Tentato omicidio per il marito che solleva la moglie stringendola per il collo (Corte di Cassazione, Sezione I Penale, Sentenza 7 dicembre 2023, n. 48845).

REPUBBLICA ITALIANA

In nome del Popolo Italiano

LA CORTE SUPREMA DI CASSAZIONE

PRIMA SEZIONE PENALE

Composta da:

Dott. GIACOMO ROCCHI – Presidente –

Dott. GIUSEPPE SANTALUCIA – Consigliere –

Dott. STEFANO APRILE – Consigliere –

Dott. MARCO MARIA MONACO – Consigliere –

Dott. MARIA ELENA MELE – Relatore –

ha pronunciato la seguente

SENTENZA

suI ricorso proposto da:

(omissis) (omissis) nato a (omissis) il xx/xx/19xx;

avverso la sentenza del 20/09/2022 della CORTE APPELLO di BRESCIA;

visti gli atti, il provvedimento impugnato e il ricorso;

udita la relazione svolta dal Consigliere Dott.ssa MARIA ELENA MELE;

lette le conclusioni del Sostituto Procuratore generale, Dott.ssa MARIELLA DE MASELUS, che ha concluso chiedendo il rigetto del ricorso.

Ritenuto in fatto

1. La Corte d’appello di Brescia, confermando la sentenza del Tribunale della stessa città, ha ritenuto (omissis)(omissis) colpevole del delitto di tentato omicidio della moglie e di maltrattamenti in famiglia, condannandolo alla pena di dieci anni di reclusione, oltre al risarcimento del danno nei confronti delle parti civili costituite.

Risulta dalla sentenza che alle ore 18.25 del {omissis) aveva chiesto l’intervento dei carabinieri in quanto il marito aveva tentato di strangolarla.
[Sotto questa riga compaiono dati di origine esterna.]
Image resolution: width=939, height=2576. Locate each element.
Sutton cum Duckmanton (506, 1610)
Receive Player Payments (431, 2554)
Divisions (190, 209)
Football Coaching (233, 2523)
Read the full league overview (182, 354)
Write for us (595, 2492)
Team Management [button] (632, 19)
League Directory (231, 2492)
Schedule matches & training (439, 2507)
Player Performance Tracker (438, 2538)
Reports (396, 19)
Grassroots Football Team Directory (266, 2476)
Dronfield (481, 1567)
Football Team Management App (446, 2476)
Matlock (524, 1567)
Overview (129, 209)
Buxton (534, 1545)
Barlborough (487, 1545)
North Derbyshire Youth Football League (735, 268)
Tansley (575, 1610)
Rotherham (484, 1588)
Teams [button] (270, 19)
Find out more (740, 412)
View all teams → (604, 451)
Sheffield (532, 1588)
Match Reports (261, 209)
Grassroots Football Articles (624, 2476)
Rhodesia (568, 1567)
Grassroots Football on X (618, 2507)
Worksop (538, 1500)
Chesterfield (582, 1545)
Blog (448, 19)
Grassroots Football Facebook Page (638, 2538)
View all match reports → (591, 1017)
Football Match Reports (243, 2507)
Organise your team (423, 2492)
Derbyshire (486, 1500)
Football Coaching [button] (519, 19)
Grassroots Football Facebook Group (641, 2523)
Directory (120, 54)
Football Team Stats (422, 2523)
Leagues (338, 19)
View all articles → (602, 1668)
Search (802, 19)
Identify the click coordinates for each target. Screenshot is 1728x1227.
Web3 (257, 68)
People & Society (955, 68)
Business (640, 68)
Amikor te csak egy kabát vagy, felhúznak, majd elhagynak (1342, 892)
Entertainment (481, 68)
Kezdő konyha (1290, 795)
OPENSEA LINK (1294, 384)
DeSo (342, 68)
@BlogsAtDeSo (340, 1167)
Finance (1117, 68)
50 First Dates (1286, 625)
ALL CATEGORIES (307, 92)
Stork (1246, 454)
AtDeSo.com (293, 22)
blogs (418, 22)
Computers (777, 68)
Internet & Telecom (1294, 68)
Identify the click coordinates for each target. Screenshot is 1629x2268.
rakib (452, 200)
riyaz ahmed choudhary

Dalle dichiarazioni rese dalla donna e confermate dal figlio minore, rese nel corso delle indagini preliminari e quindi confermate in incidente probatorio, che era intervenuto in aiuto della madre, il (omissis) aveva afferrato la donna per il collo, l’aveva spinta contro il muro e, esercitando una pressione crescente, l’aveva sollevata da terra, provocandone l’offuscamento delta vista e una momentanea perdita di conoscenza. L’azione era stata interrotta dall’intervento del figlio che aveva afferrato le braccia del padre e lo aveva indotto a lasciare la presa. Dal referto del pronto soccorso era risultato che (omissis) presentava in regione laterocervicale quattro aree ecchimotiche di circa 5 cm x 1 cm.

Le dichiarazioni della (omissis) e del figlio avevano altresì messo in luce il quadro di maltrattamenti cui la donna era stata sottoposta per anni e che erano state sostanzialmente confermate dalle spontanee dichiarazioni rese dal (omissis).

2. Avverso tale sentenza, l’imputato ha proposto ricorso per cassazione.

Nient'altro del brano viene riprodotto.